Finite-cost plans imply $c$-compatibility of measures.

Strong $c$-compatibility ensures the existence of a potential for optimal plans.

A new constructive proof using Hall polytopes is provided for discrete measures.

Abstract

We study optimal mass transport problems between two measures with respect to a non-traditional cost function, i.e. a cost $c$ which can attain the value $+\infty$. We define the notion of $c$-compatibility and strong-$c$-compatibility of two measures, and prove that if there is a finite-cost plan between the measures then the measures must be $c$-compatible, and if in addition the two measures are strongly $c$-compatible, then there is an optimal plan concentrated on a $c$-subgradient of a $c$-class function. This function is the so-called potential of the plan. We give two proofs of this theorem, under slightly different assumptions. In the first we utilize the notion of $c$-path-boundedness, showing that strong $c$-compatibility implies a strong connectivity result for a directed graph associated with an optimal map.
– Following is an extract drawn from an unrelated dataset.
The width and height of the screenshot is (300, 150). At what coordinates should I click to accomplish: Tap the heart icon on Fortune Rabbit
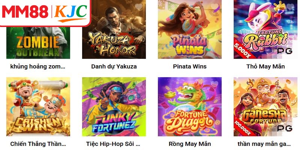[x=290, y=7]
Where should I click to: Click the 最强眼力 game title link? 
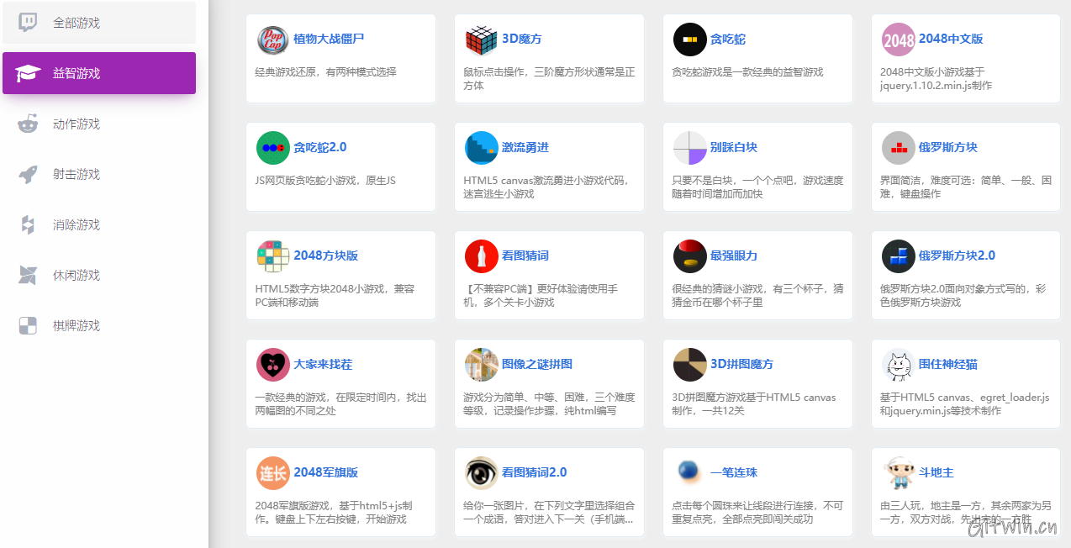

Strong connectivity of the graph implies that the $c$-cyclic monotonicity of the support set (which follows from classical reasoning) guarantees its $c$-path-boundedness, implying, in turn, the existence of a potential. We also give a constructive proof, in the case when one of the measures is discrete. This approach adopts a new notion of `Hall polytopes', which we introduce and study in depth, to which we apply a version of Brouwer's fixed point theorem to prove the existence of a potential in this case.